Hypothesis: We hypothesize that patients with PD have T-cell and B-cell subsets in their peripheral blood that spontaneously express pro-inflammatory cytokines and activation markers, and/or are more sensitive to stimulation to produce these disease-provoking mediators.
Study Design: The PD patient population consists of two groups: early-stage idiopathic PD (less than 2 years since clinical diagnosis; n=50) and mid-stage idiopathic PD (diagnosed more than 2 years but less than 10 years; n=50) and 100 healthy controls (HC). PD patients will have blood drawn at baseline and 12 months later. Peripheral blood mononuclear cells will be purified from whole blood, and the capability of enriched CD4+ T-cells, CD8+ T-cells and CD19+ B-cells from PD patients and HC to secrete cytokines and express activation markers in response to biologically-relevant stimuli will be assessed by several techniques. Importantly, the longitudinal design of this study will allow for correlative analysis with clinical data.

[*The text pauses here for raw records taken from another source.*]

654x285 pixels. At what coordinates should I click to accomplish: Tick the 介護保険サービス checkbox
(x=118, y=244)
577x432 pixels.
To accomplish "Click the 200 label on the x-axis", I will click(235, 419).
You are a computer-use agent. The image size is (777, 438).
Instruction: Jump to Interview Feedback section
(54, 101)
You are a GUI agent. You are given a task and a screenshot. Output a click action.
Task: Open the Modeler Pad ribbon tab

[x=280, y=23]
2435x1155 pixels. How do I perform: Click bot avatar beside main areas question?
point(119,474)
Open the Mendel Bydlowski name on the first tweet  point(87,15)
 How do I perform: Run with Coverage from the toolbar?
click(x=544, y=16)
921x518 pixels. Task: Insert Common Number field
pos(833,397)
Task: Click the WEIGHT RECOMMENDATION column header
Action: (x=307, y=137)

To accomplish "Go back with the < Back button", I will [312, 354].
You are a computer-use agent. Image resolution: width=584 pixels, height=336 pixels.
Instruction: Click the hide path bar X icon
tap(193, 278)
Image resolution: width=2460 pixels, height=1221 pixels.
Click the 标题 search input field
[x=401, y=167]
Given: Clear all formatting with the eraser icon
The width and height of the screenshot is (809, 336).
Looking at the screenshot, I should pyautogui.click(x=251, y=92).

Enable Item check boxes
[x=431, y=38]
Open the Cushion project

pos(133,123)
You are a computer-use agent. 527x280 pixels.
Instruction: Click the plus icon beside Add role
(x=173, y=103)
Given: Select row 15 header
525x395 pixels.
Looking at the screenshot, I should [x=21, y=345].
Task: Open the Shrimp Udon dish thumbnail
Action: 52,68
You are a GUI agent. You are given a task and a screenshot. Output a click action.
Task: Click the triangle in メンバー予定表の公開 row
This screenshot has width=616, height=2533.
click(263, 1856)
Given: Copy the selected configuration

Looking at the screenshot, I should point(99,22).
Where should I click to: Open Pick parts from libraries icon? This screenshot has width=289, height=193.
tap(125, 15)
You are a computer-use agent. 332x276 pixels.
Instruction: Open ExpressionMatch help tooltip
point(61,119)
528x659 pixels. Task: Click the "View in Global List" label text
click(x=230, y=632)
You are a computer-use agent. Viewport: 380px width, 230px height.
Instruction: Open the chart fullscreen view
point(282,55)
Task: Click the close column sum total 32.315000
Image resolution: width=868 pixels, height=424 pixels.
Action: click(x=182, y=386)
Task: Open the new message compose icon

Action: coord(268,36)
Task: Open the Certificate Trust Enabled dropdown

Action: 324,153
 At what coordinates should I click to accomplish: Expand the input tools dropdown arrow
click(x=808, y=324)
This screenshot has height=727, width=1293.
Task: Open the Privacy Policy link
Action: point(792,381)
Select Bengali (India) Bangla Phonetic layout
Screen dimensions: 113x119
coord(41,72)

Impact on Diagnosis/Treatment of Parkinson’s disease: With the parameters employed in this application, including use of enriched populations of critical adaptive immune cells, use of cell-type and PD-specific stimuli, state-of-the-art techniques, and inclusion of 2 cohorts of PD patients with longitudinal follow-up, we are confident of obtaining definitive results on the immunological capacity of T-cells and B-cells in patients with PD. These findings will determine if abnormalities in cytokine production and/or activation markers can be used as a biomarker for PD progression.
Next Steps for Development: We will need to replicate the findings in a separate cohort of PD patients, preferably from another institution, and confirm abnormalities by adaptive immune cells. We will explore how to dampen pro-inflammatory responses and promote anti-inflammatory responses in these cells.